Accordingly, the Court DENIES Plaintiffs' motion for leave to file their PFAC because doing so would destroy the Court's jurisdiction over the proposed complaint. The Court also DENIES leave to amend the second, third, and fourth claims against the non-diverse defendants. See Exxon , 545 U.S. at 554.
B. Although the PSAC Does Not Meet the Pleading Standard of Rule 8, Defendants Fail to Show that Amendment Is Futile.
Under Federal Rule of Civil Procedure 8, "a plaintiff's obligation to provide the grounds' of his entitlement to relief' requires more than labels and conclusions, and a formulaic recitation of the elements of a cause of action will not do." Bell Atl. Corp. v. Twombly , 550 U.S. 544, 555 (2007) (internal citations omitted). Instead, the allegations in the complaint "must be enough to raise a right to relief above the speculative level." Id . Thus, "[t]o survive a motion to dismiss, a complaint must contain sufficient factual matter, accepted as true, to state a claim to relief that is plausible on its face.'" Ashcroft v. Iqbal , 556 U.S. 662, 678 (2009)(citing Twombly , 550 U.S. at 570). "A claim has facial plausibility when the plaintiff pleads factual content that allows the court to draw the reasonable inference that the defendant is liable for the misconduct alleged." Id . "The plausibility standard is not akin to a probability requirement, ' but it asks for more than a sheer possibility that a defendant has acted unlawfully." Id . A complaint may be dismissed as a matter of law either for lack of a cognizable legal theory or for insufficient facts under a cognizable theory. Robertson v. Dean Witter Reynolds, Inc. , 749 F.2d 530, 534 (9th Cir. 1984).
Dina Shacknai and Adam Shacknai argue that amendment would be futile because the PSAC fails to allege specific facts demonstrating a plausible claim for relief. (See D. Shacknai's Opp'n 3:15-8:28; A. Shackani's Opp'n 4:22-8:17.) The Court disagrees.
Under California law, "[a] cause of action for the death of a person caused by the wrongful act or neglect of another may be asserted by any of the following persons or by the decedent's personal representative on their behalf[.]" Cal. Civ. Proc. Code § 377.60. "A cause of action for wrongful death is a statutory claim that compensates specified heirs of the decedent for losses suffered as a result of a decedent's death." San Diego Gas & Elec. Co. v. Superior Court , 146 Cal.App.4th 1545, 1550-51 (2007) (citing Cal. Civ. Proc. Code §§ 377.60-377.62; Quiroz v. Seventh Ave. Ctr. , 140 Cal.App.4th 1256, 1263 (2006)). The purpose of a wrongful death claim "is to compensate specified persons-heirs-for the loss of companionship and for other losses suffered as a result of a decedent's death." Quiroz , 140 Cal.App.4th at 1263. "The elements of the cause of action for wrongful death are the tort (negligence or other wrongful act), the resulting death, and the damages, consisting of the pecuniary loss suffered by the heirs." Id.

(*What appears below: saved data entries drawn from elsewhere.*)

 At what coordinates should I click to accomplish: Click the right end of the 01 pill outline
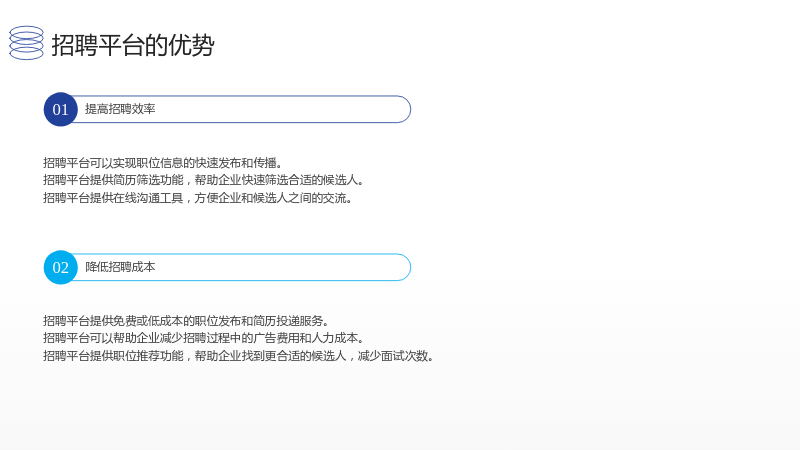[405, 109]
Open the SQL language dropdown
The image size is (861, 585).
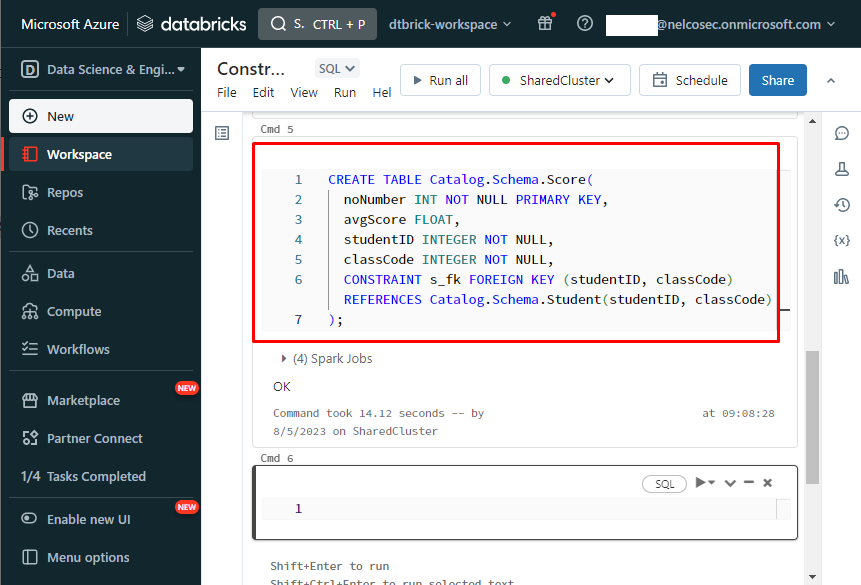click(x=337, y=69)
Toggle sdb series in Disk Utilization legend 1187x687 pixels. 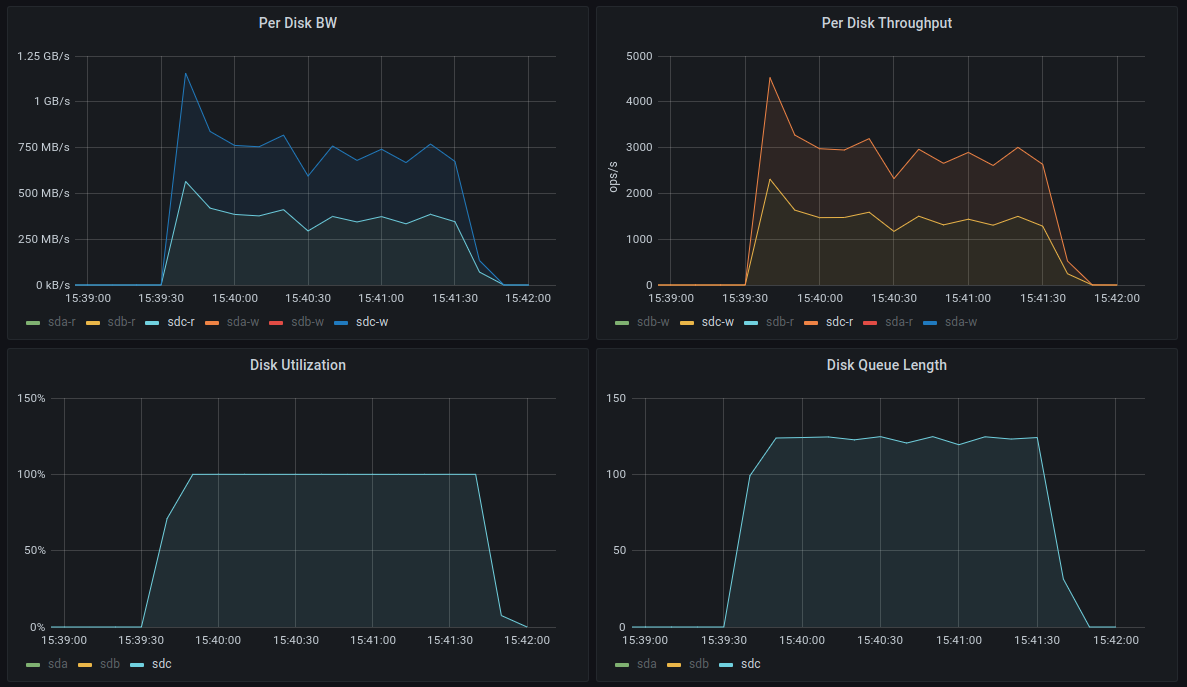pyautogui.click(x=109, y=664)
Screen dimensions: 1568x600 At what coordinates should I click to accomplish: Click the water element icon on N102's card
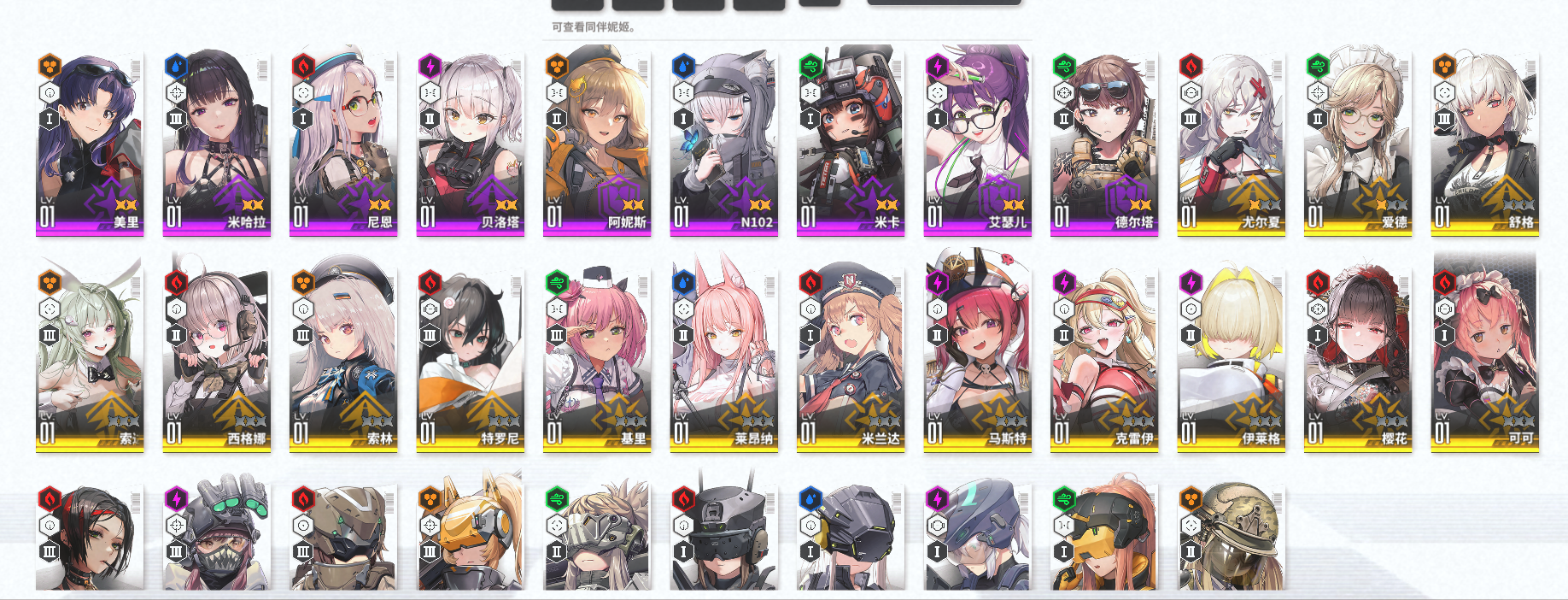(683, 66)
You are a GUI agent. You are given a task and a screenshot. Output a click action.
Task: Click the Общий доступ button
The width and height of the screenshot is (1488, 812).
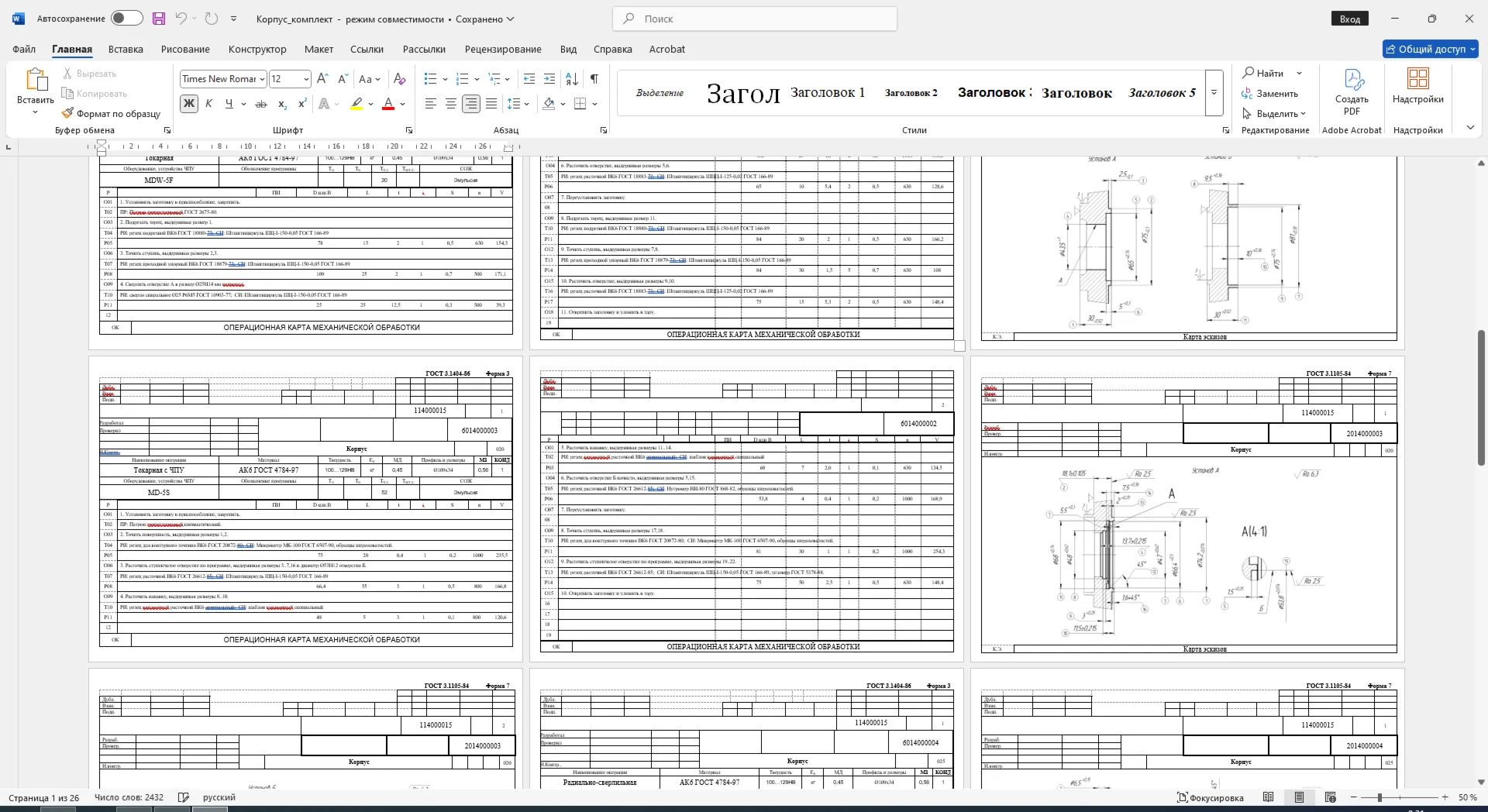pos(1431,49)
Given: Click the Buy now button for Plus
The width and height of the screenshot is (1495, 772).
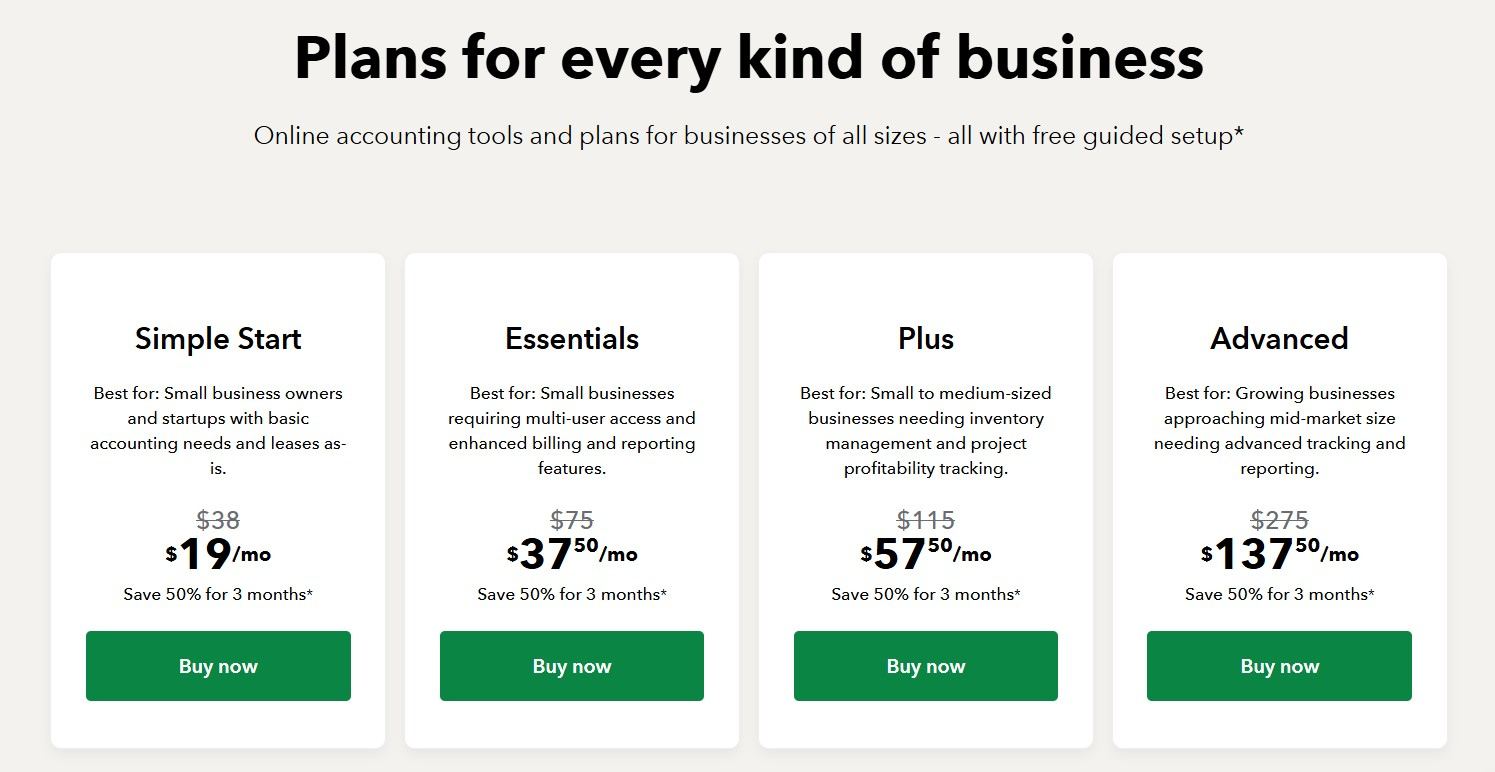Looking at the screenshot, I should click(925, 665).
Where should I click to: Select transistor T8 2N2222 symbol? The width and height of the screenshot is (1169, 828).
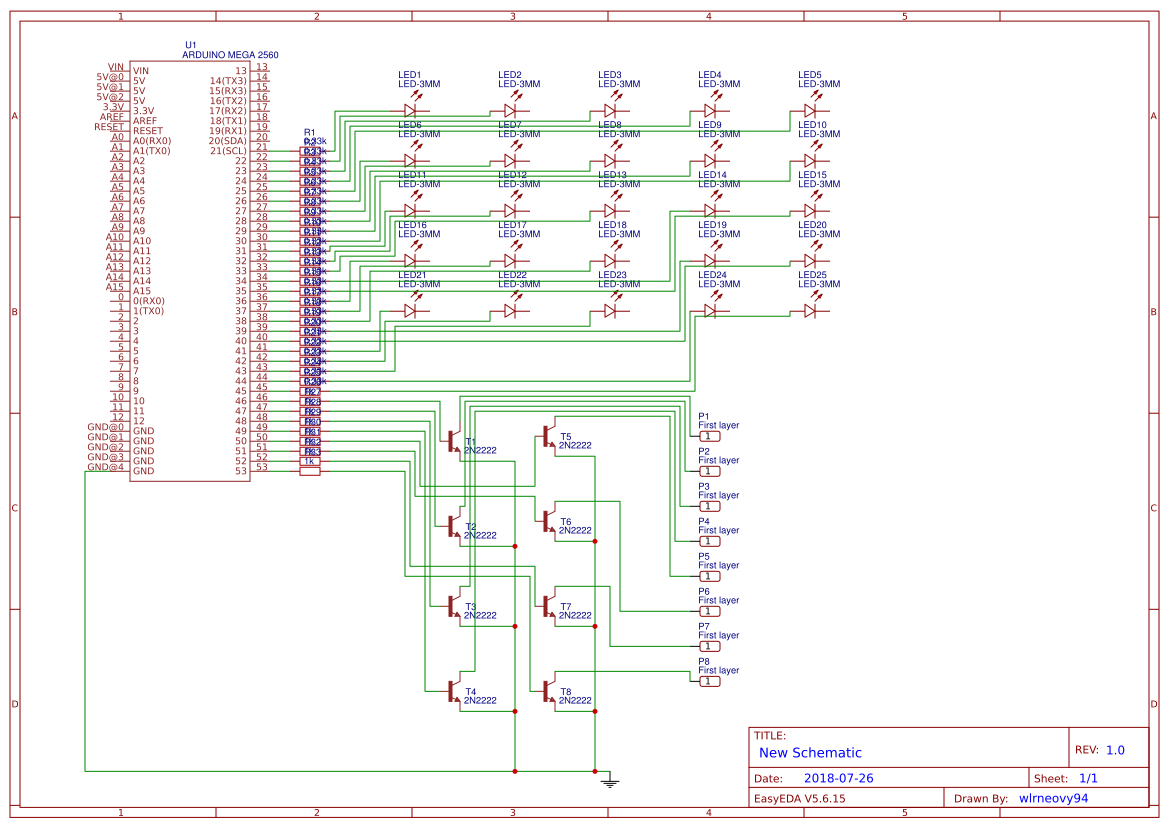549,692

"Penal Code section 240 defines the crime of assault as an unlawful attempt, coupled with a present ability, to commit a violent injury on the person of another. In tort actions for assault..., the courts usually assume that th[is] Penal Code definition... and related criminal cases are applicable." Plotnik v. Meihaus , 208 Cal.App.4th 1590, 1604 (2012) (internal quotation marks omitted). "A civil action for assault is based upon an invasion of the right of a person to live without being put in fear of personal harm." Lowry v. Standard Oil Co. of Cal. , 63 Cal.App.2d 1, 7 (1944). "Every person has the right of protection from bodily restraint or harm.'" Id.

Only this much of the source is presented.